EXCERPTED DATA>
::::

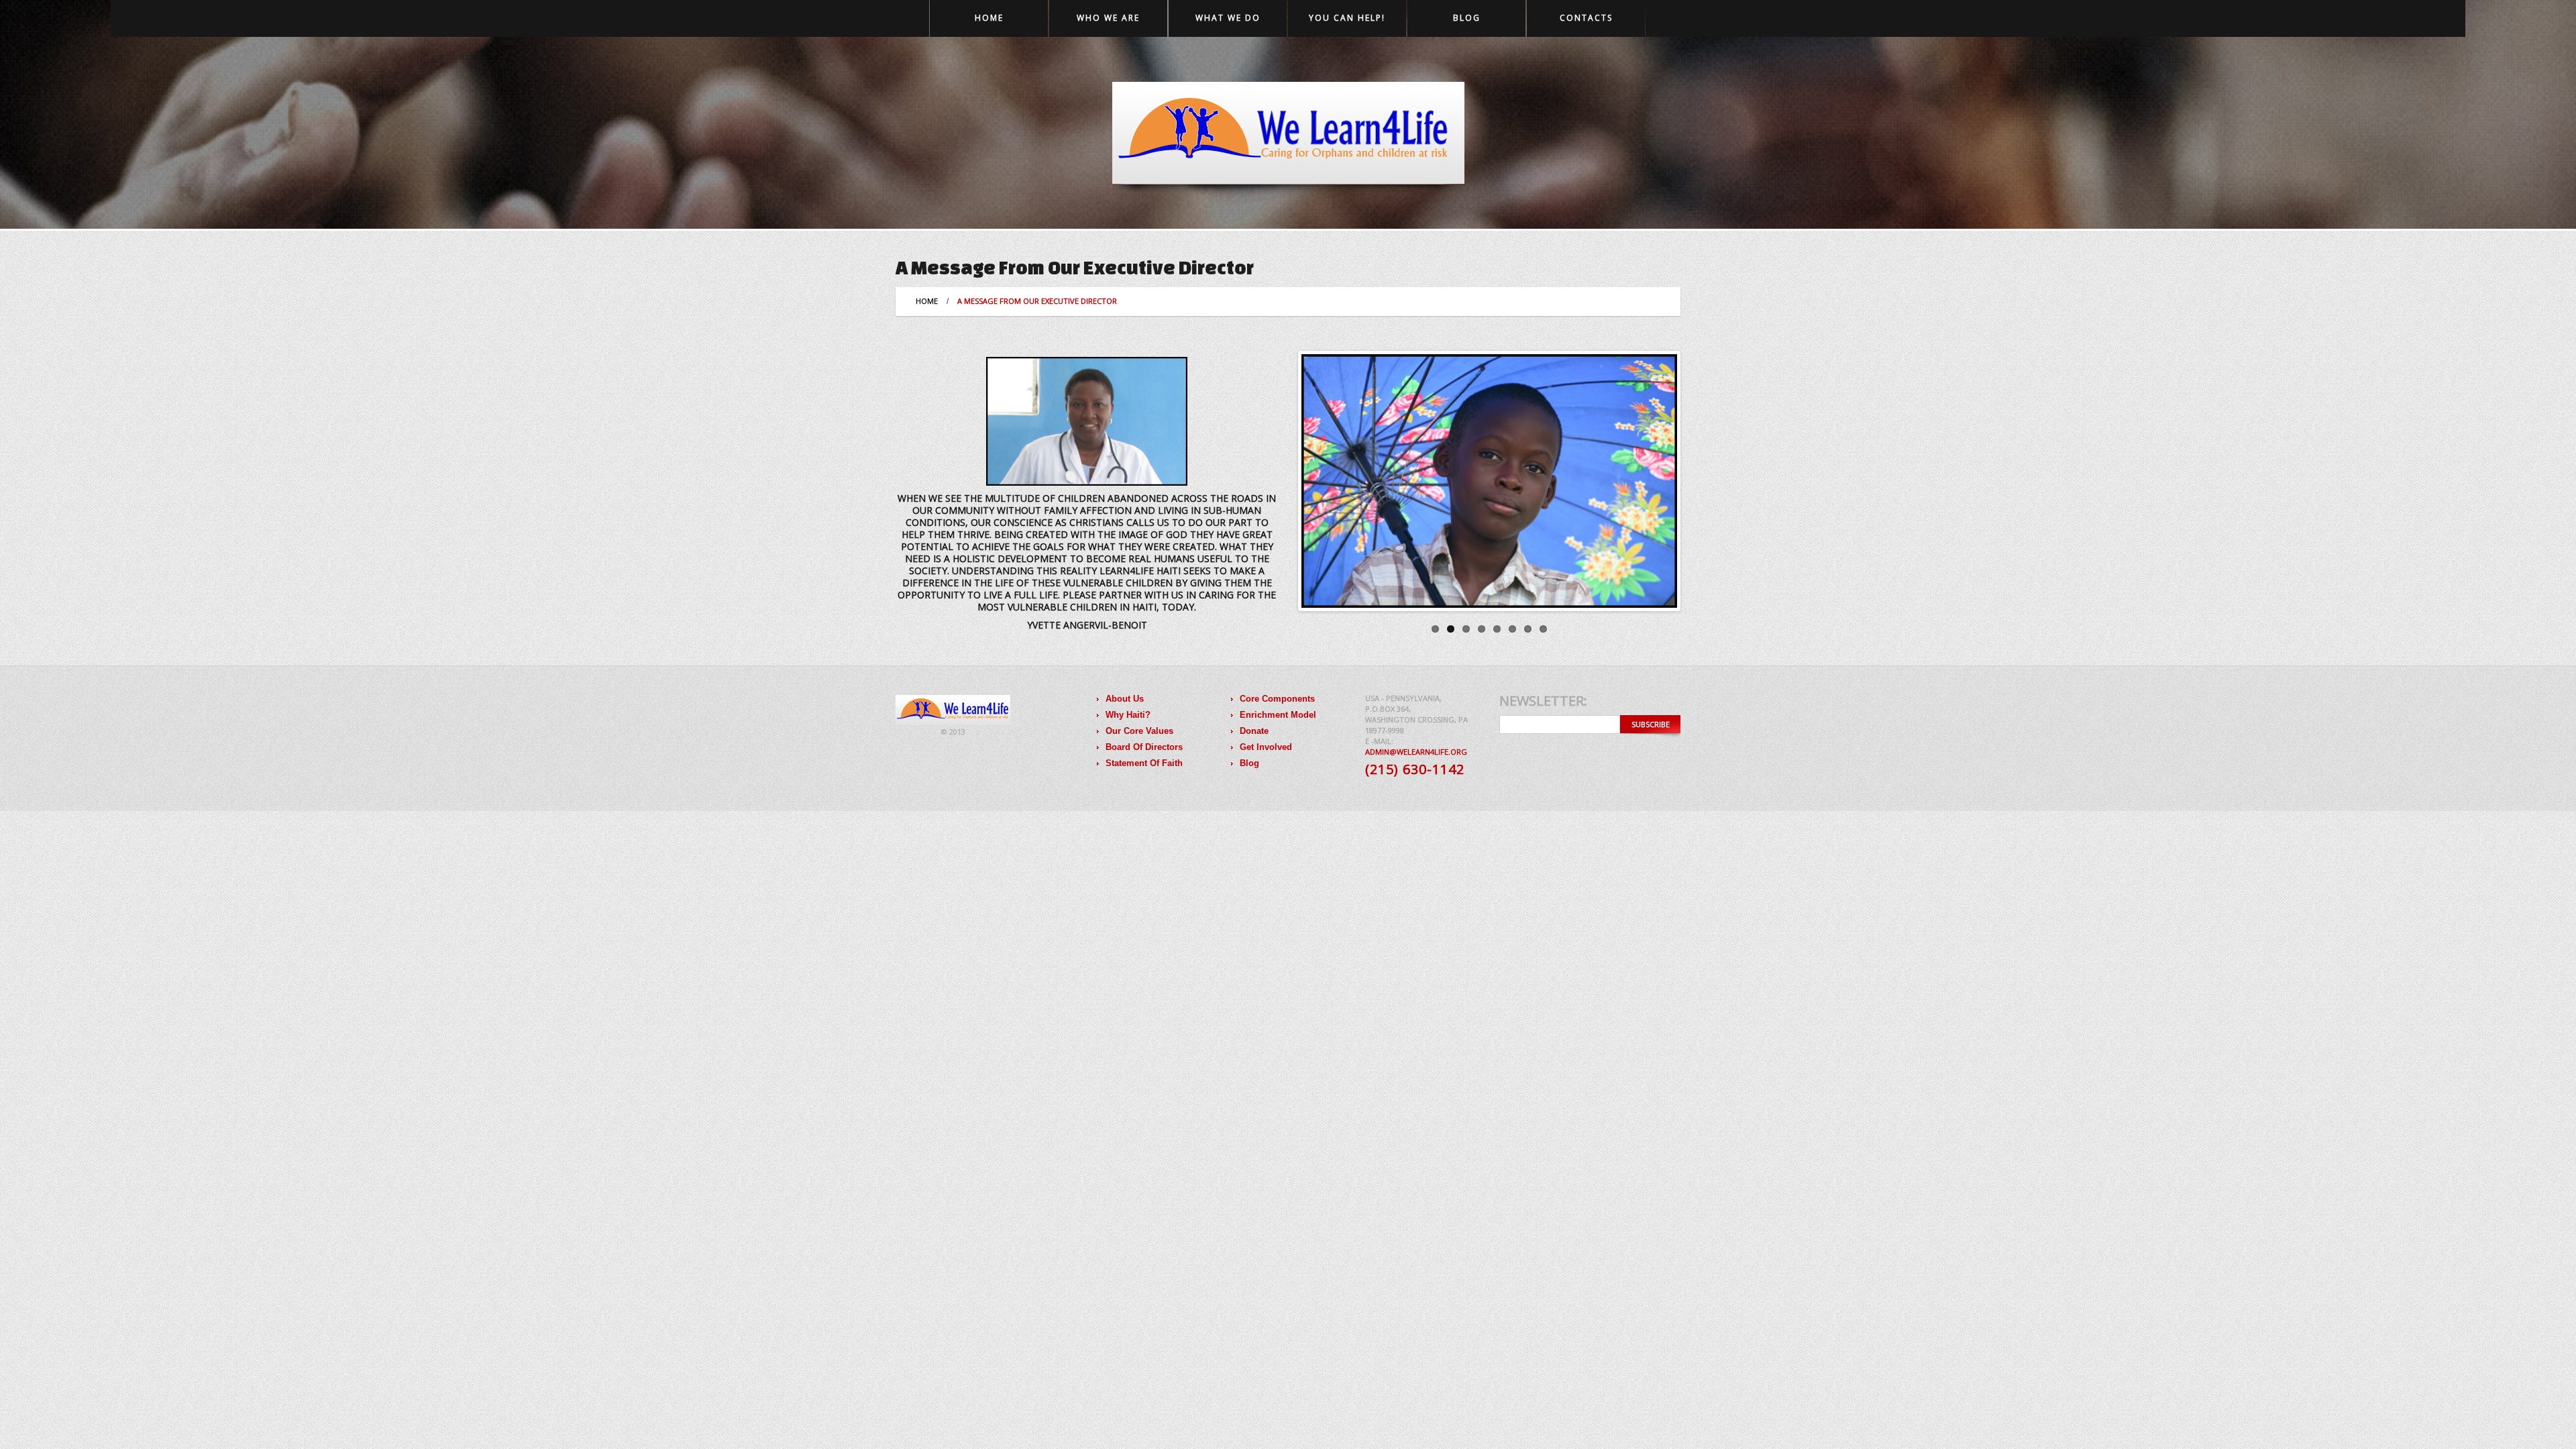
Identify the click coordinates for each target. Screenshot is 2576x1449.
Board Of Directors (1144, 747)
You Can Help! (1347, 17)
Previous (1314, 481)
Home (989, 17)
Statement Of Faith (1144, 763)
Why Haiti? (1128, 715)
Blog (1467, 17)
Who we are (1108, 17)
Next (1664, 481)
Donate (1254, 731)
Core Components (1277, 699)
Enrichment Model (1278, 715)
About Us (1125, 699)
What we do (1227, 17)
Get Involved (1266, 747)
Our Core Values (1139, 731)
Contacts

::::

EXERCISE DESCRIPTION>
Word for word, repeat the lines from the one holding "Blog (1467, 17)" through the last line of the entries, both included.

TASK RESULT>
Blog (1467, 17)
Who we are (1108, 17)
Next (1664, 481)
Donate (1254, 731)
Core Components (1277, 699)
Enrichment Model (1278, 715)
About Us (1125, 699)
What we do (1227, 17)
Get Involved (1266, 747)
Our Core Values (1139, 731)
Contacts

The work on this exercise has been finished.